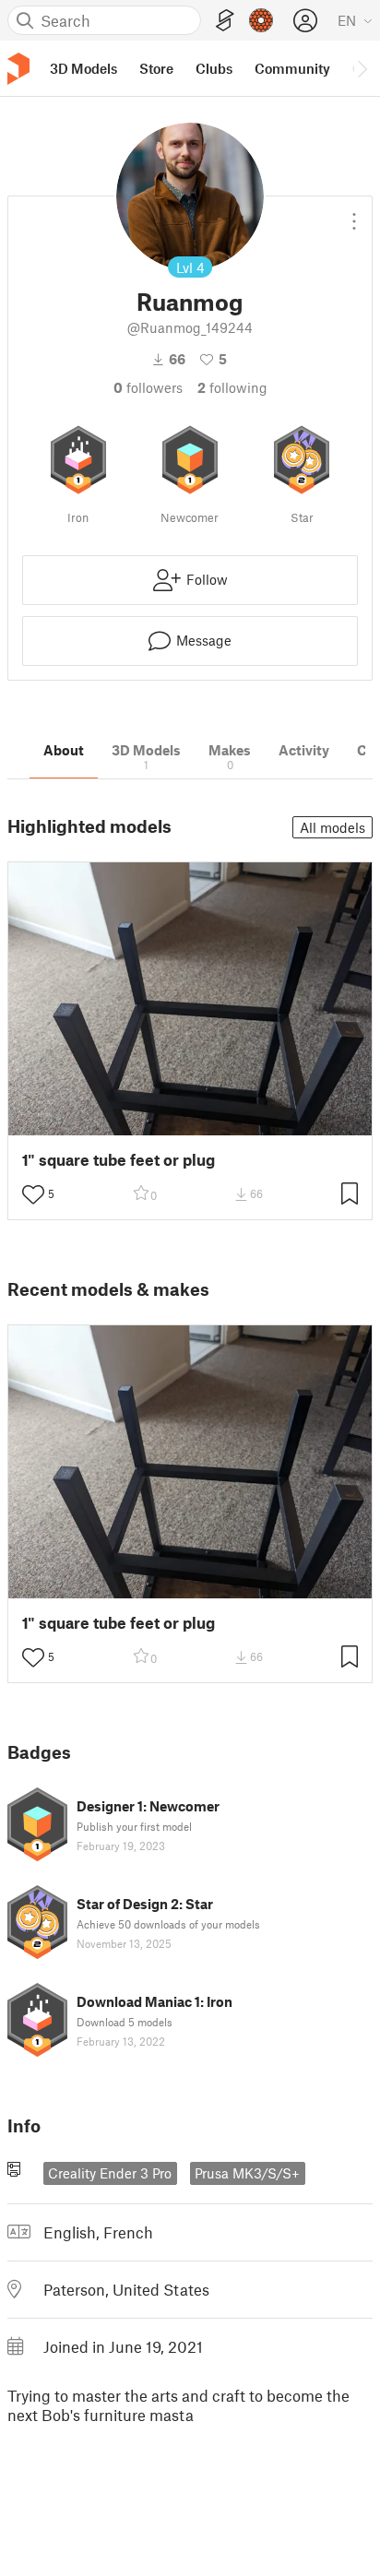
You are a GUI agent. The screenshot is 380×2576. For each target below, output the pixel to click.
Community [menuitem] (292, 68)
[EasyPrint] (225, 21)
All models (332, 827)
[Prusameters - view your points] (261, 20)
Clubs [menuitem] (214, 68)
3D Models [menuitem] (83, 68)
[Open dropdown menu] (354, 214)
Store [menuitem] (156, 68)
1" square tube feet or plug (118, 1160)
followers (148, 387)
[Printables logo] (18, 69)
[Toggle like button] (33, 1194)
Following (232, 387)
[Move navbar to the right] (362, 68)
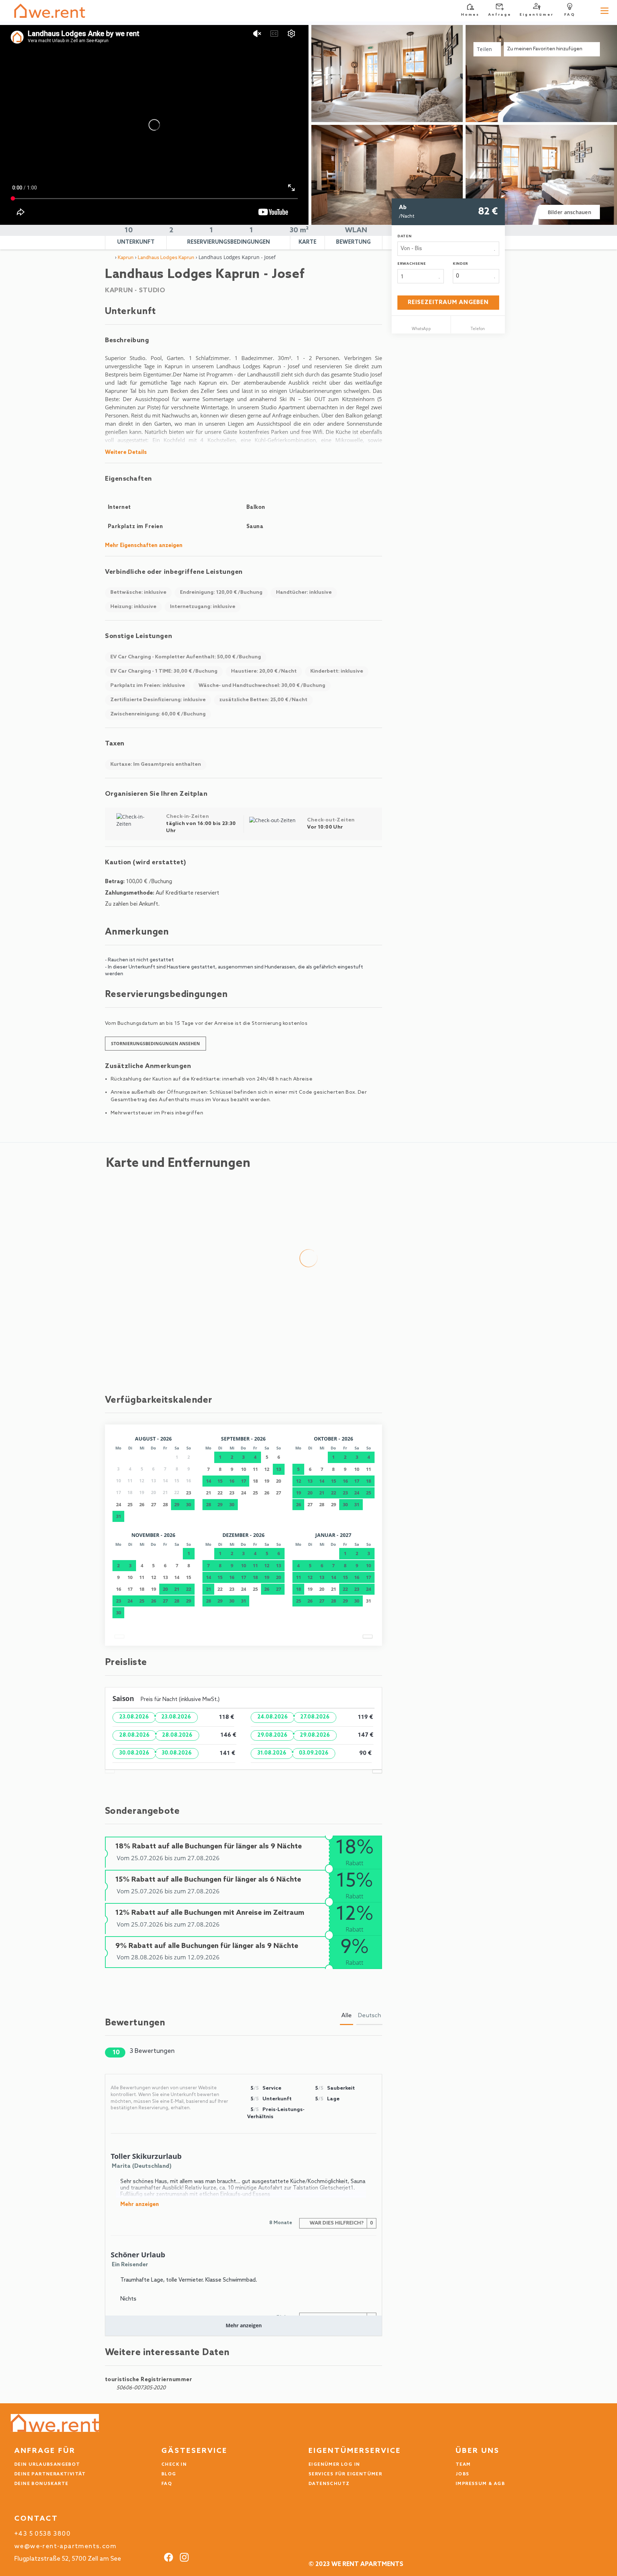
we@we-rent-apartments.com (65, 2546)
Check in (174, 2464)
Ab (403, 207)
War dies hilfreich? (340, 2223)
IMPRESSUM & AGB (480, 2483)
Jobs (463, 2474)
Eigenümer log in (334, 2464)
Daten (404, 236)
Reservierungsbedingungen (228, 242)
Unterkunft (136, 242)
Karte (307, 242)
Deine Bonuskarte (41, 2483)
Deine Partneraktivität (50, 2474)
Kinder (460, 264)
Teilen (485, 49)
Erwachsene (411, 264)
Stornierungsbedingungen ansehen (155, 1044)
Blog (168, 2474)
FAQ (166, 2483)
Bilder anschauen (569, 212)
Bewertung (353, 242)
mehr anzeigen (139, 2204)
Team (463, 2464)
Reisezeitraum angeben (448, 302)
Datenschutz (329, 2483)
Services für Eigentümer (345, 2474)
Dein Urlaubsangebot (47, 2464)
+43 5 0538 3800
**********
Work request » Hand back the data exactly as it appears, with all pictures cut.

Answer »
You are a GUI agent. The screenshot is 380×2576. For each target below, output the pixel to click.
Community [menuitem] (292, 68)
[EasyPrint] (225, 21)
All models (332, 827)
[Prusameters - view your points] (261, 20)
Clubs [menuitem] (214, 68)
3D Models [menuitem] (83, 68)
[Open dropdown menu] (354, 214)
Store [menuitem] (156, 68)
1" square tube feet or plug (118, 1160)
followers (148, 387)
[Printables logo] (18, 69)
[Toggle like button] (33, 1194)
Following (232, 387)
[Move navbar to the right] (362, 68)
we@we-rent-apartments.com (65, 2546)
Check in (174, 2464)
Ab (403, 207)
War dies hilfreich? (340, 2223)
IMPRESSUM & AGB (480, 2483)
Jobs (463, 2474)
Eigenümer log in (334, 2464)
Daten (404, 236)
Reservierungsbedingungen (228, 242)
Unterkunft (136, 242)
Karte (307, 242)
Deine Bonuskarte (41, 2483)
Deine Partneraktivität (50, 2474)
Kinder (460, 264)
Teilen (485, 49)
Erwachsene (411, 264)
Stornierungsbedingungen ansehen (155, 1044)
Blog (168, 2474)
FAQ (166, 2483)
Bilder anschauen (569, 212)
Bewertung (353, 242)
mehr anzeigen (139, 2204)
Team (463, 2464)
Reisezeitraum angeben (448, 302)
Datenschutz (329, 2483)
Services für Eigentümer (345, 2474)
Dein Urlaubsangebot (47, 2464)
+43 5 0538 3800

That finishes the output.